Stored data entries:
+--

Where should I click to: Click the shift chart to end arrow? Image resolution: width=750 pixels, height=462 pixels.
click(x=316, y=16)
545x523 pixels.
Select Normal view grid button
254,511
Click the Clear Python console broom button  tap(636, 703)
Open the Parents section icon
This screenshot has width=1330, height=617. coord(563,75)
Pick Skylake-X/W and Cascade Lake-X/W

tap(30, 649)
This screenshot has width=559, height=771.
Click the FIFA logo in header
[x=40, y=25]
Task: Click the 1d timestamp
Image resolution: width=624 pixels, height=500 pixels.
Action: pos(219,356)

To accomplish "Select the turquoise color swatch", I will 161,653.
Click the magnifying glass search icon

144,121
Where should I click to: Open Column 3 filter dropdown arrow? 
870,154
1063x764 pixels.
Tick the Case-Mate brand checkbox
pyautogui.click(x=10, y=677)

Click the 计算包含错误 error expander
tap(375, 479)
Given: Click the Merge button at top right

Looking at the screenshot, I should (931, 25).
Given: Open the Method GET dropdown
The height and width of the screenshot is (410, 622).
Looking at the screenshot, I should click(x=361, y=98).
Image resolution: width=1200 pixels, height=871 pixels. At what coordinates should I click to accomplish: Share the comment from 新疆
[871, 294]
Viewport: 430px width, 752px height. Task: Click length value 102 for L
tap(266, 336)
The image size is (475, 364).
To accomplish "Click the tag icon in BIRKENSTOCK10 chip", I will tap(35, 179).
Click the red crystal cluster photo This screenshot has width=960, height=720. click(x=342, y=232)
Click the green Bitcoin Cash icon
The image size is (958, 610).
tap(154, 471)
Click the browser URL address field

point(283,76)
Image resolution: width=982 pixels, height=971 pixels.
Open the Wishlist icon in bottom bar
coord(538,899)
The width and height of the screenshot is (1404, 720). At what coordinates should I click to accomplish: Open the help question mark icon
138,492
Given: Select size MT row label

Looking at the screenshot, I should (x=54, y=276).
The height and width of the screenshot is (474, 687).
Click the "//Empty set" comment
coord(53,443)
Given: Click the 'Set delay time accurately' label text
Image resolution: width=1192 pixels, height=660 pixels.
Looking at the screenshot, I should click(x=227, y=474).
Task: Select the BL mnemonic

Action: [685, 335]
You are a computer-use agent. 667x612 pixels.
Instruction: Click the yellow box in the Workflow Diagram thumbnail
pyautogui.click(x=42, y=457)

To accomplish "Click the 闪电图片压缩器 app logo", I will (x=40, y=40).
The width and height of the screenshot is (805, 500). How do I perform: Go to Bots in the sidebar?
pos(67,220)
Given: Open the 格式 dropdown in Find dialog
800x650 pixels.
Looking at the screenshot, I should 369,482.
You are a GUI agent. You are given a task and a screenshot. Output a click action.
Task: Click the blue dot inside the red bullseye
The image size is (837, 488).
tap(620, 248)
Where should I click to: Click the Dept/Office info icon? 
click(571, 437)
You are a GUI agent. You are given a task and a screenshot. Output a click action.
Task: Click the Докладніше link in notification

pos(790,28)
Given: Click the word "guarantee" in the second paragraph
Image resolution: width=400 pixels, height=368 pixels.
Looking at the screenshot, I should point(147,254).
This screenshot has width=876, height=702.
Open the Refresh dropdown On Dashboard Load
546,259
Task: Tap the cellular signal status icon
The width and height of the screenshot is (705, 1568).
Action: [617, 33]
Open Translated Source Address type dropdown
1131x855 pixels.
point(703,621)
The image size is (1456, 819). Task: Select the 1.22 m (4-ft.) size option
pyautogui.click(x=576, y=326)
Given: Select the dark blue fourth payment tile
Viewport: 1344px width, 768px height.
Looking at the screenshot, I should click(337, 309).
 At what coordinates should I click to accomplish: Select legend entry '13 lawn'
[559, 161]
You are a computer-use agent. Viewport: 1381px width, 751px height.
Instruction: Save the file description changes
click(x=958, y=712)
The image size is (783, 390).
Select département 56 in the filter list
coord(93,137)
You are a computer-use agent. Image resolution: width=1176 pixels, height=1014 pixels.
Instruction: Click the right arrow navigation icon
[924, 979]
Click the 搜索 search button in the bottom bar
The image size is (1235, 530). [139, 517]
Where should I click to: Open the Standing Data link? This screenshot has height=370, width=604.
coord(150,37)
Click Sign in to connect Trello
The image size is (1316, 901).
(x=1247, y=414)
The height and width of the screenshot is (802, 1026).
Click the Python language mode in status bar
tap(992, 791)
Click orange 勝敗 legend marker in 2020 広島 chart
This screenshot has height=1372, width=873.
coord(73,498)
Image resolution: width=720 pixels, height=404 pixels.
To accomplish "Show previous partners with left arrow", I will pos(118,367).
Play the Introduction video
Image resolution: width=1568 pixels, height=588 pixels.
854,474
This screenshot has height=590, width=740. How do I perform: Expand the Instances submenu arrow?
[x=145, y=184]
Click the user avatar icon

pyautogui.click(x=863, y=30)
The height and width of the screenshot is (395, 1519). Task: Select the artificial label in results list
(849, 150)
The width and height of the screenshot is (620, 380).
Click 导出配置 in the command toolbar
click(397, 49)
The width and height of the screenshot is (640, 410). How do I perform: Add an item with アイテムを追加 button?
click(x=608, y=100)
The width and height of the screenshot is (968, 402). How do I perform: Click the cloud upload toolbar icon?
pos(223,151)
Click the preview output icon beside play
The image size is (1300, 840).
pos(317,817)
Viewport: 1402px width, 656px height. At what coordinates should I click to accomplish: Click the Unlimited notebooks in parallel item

+--

What needs to be done ▸ Reproduce the entries exactly, each one as given.

Solution to this exercise ▸
Where should I click to: Click the shift chart to end arrow? Image resolution: width=750 pixels, height=462 pixels.
click(x=316, y=16)
545x523 pixels.
Select Normal view grid button
254,511
Click the Clear Python console broom button  tap(636, 703)
Open the Parents section icon
This screenshot has width=1330, height=617. coord(563,75)
Pick Skylake-X/W and Cascade Lake-X/W

tap(30, 649)
This screenshot has width=559, height=771.
Click the FIFA logo in header
[x=40, y=25]
Task: Click the 1d timestamp
Image resolution: width=624 pixels, height=500 pixels.
Action: pos(219,356)

To accomplish "Select the turquoise color swatch", I will 161,653.
Click the magnifying glass search icon

144,121
Where should I click to: Open Column 3 filter dropdown arrow? 
870,154
1063x764 pixels.
Tick the Case-Mate brand checkbox
pyautogui.click(x=10, y=677)

Click the 计算包含错误 error expander
tap(375, 479)
Given: Click the Merge button at top right

Looking at the screenshot, I should (931, 25).
Given: Open the Method GET dropdown
The height and width of the screenshot is (410, 622).
Looking at the screenshot, I should click(x=361, y=98).
Image resolution: width=1200 pixels, height=871 pixels. At what coordinates should I click to accomplish: Share the comment from 新疆
[871, 294]
Viewport: 430px width, 752px height. Task: Click length value 102 for L
tap(266, 336)
The image size is (475, 364).
To accomplish "Click the tag icon in BIRKENSTOCK10 chip", I will tap(35, 179).
Click the red crystal cluster photo This screenshot has width=960, height=720. click(x=342, y=232)
Click the green Bitcoin Cash icon
The image size is (958, 610).
tap(154, 471)
Click the browser URL address field

point(283,76)
Image resolution: width=982 pixels, height=971 pixels.
Open the Wishlist icon in bottom bar
coord(538,899)
The width and height of the screenshot is (1404, 720). At what coordinates should I click to accomplish: Open the help question mark icon
138,492
Given: Select size MT row label

Looking at the screenshot, I should (x=54, y=276).
The height and width of the screenshot is (474, 687).
Click the "//Empty set" comment
coord(53,443)
Given: Click the 'Set delay time accurately' label text
Image resolution: width=1192 pixels, height=660 pixels.
Looking at the screenshot, I should click(x=227, y=474).
Task: Select the BL mnemonic

Action: [685, 335]
You are a computer-use agent. 667x612 pixels.
Instruction: Click the yellow box in the Workflow Diagram thumbnail
pyautogui.click(x=42, y=457)

To accomplish "Click the 闪电图片压缩器 app logo", I will (x=40, y=40).
The width and height of the screenshot is (805, 500). How do I perform: Go to Bots in the sidebar?
pos(67,220)
Given: Open the 格式 dropdown in Find dialog
800x650 pixels.
Looking at the screenshot, I should 369,482.
You are a GUI agent. You are given a task and a screenshot. Output a click action.
Task: Click the blue dot inside the red bullseye
The image size is (837, 488).
tap(620, 248)
Where should I click to: Click the Dept/Office info icon? 
click(571, 437)
You are a GUI agent. You are given a task and a screenshot. Output a click action.
Task: Click the Докладніше link in notification

pos(790,28)
Given: Click the word "guarantee" in the second paragraph
Image resolution: width=400 pixels, height=368 pixels.
Looking at the screenshot, I should point(147,254).
This screenshot has width=876, height=702.
Open the Refresh dropdown On Dashboard Load
546,259
Task: Tap the cellular signal status icon
The width and height of the screenshot is (705, 1568).
Action: [617, 33]
Open Translated Source Address type dropdown
1131x855 pixels.
point(703,621)
The image size is (1456, 819). Task: Select the 1.22 m (4-ft.) size option
pyautogui.click(x=576, y=326)
Given: Select the dark blue fourth payment tile
Viewport: 1344px width, 768px height.
Looking at the screenshot, I should click(337, 309).
 At what coordinates should I click to accomplish: Select legend entry '13 lawn'
[559, 161]
You are a computer-use agent. Viewport: 1381px width, 751px height.
Instruction: Save the file description changes
click(x=958, y=712)
The image size is (783, 390).
Select département 56 in the filter list
coord(93,137)
You are a computer-use agent. Image resolution: width=1176 pixels, height=1014 pixels.
Instruction: Click the right arrow navigation icon
[924, 979]
Click the 搜索 search button in the bottom bar
The image size is (1235, 530). [139, 517]
Where should I click to: Open the Standing Data link? This screenshot has height=370, width=604.
coord(150,37)
Click Sign in to connect Trello
The image size is (1316, 901).
(x=1247, y=414)
The height and width of the screenshot is (802, 1026).
Click the Python language mode in status bar
tap(992, 791)
Click orange 勝敗 legend marker in 2020 広島 chart
This screenshot has height=1372, width=873.
coord(73,498)
Image resolution: width=720 pixels, height=404 pixels.
To accomplish "Show previous partners with left arrow", I will pos(118,367).
Play the Introduction video
Image resolution: width=1568 pixels, height=588 pixels.
854,474
This screenshot has height=590, width=740. How do I perform: Expand the Instances submenu arrow?
[x=145, y=184]
Click the user avatar icon

pyautogui.click(x=863, y=30)
The height and width of the screenshot is (395, 1519). Task: Select the artificial label in results list
(849, 150)
The width and height of the screenshot is (620, 380).
Click 导出配置 in the command toolbar
click(397, 49)
The width and height of the screenshot is (640, 410). How do I perform: Add an item with アイテムを追加 button?
click(x=608, y=100)
The width and height of the screenshot is (968, 402). How do I perform: Click the cloud upload toolbar icon?
pos(223,151)
Click the preview output icon beside play
The image size is (1300, 840).
pos(317,817)
Viewport: 1402px width, 656px height. At what coordinates should I click to accomplish: Click the Unlimited notebooks in parallel item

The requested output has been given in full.